Leonardo Helicopters AW169M im Portrait

by Doppeladler

Der Leonardo Helicopters AW169M wird als Nachfolger der ALOUETTE III beim Bundesheer eingeführt. Aus diesem Anlass stellen wir hier den Typ in einem Portrait vor. Über die Einführung und Verwendung des Hubschraubers beim Bundesheer informieren wir im Beitrag Leonardo AW169M für das Bundesheer.

TYPENBESCHREIBUNG

Der AW169M ist die neu entwickelte Militärversion des zivilen AW169, welcher großteils als Rettungshubschrauber, im Polizei- und Offshore-Bereich gekauft wird. Beim AW169M handelt sich um einen leichten bis mittleren Mehrzweckhubschrauber in der 4,6 Tonnen Klasse. Angetrieben wird der Hubschrauber von zwei Pratt & Whitney Canada PW210A Triebwerken. Diese können aus Sicherheitsgründen auch 33 min lang trockenlaufen. Eine Besonderheit ist, dass das linke Triebwerk vom Rotor entkoppelt und am Boden zur Energieversorgung herangezogen werden kann (APU Modus). Ein 5-Blatt Rotor mit Drehschwingungsdämpfern aus Elastomerwerkstoff sorgt für Auftrieb bei geringen Vibrationen. Bereits in der Zivilversion wurde auf „hohe Absturzsicherheit“ von Rumpf, Treibstofftanks und den Sitzen geachtet.

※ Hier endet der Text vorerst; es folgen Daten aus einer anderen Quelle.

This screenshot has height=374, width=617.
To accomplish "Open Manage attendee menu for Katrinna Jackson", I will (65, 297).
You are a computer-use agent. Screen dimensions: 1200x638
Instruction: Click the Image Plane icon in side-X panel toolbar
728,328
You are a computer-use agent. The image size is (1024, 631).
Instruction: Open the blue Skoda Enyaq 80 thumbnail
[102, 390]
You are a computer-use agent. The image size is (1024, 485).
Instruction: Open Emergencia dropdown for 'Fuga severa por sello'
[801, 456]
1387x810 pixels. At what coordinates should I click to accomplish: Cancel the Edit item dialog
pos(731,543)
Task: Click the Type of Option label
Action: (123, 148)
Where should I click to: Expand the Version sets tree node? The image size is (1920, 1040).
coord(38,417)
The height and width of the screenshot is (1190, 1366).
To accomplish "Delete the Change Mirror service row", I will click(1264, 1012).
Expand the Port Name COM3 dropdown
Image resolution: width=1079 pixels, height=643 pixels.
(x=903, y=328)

Der Hubschrauber ist für den Instrumentenflug geeignet (VFR/IFR), Nacht- und Allwetter-tauglich. Er kann auch von nur einem Besatzungsmitglied geflogen werden. Das Cockpit von Rockwell-Collins ist um drei große AMLCD Touch-Screens angeordnet und Nachtsichtbrillen-kompatibel.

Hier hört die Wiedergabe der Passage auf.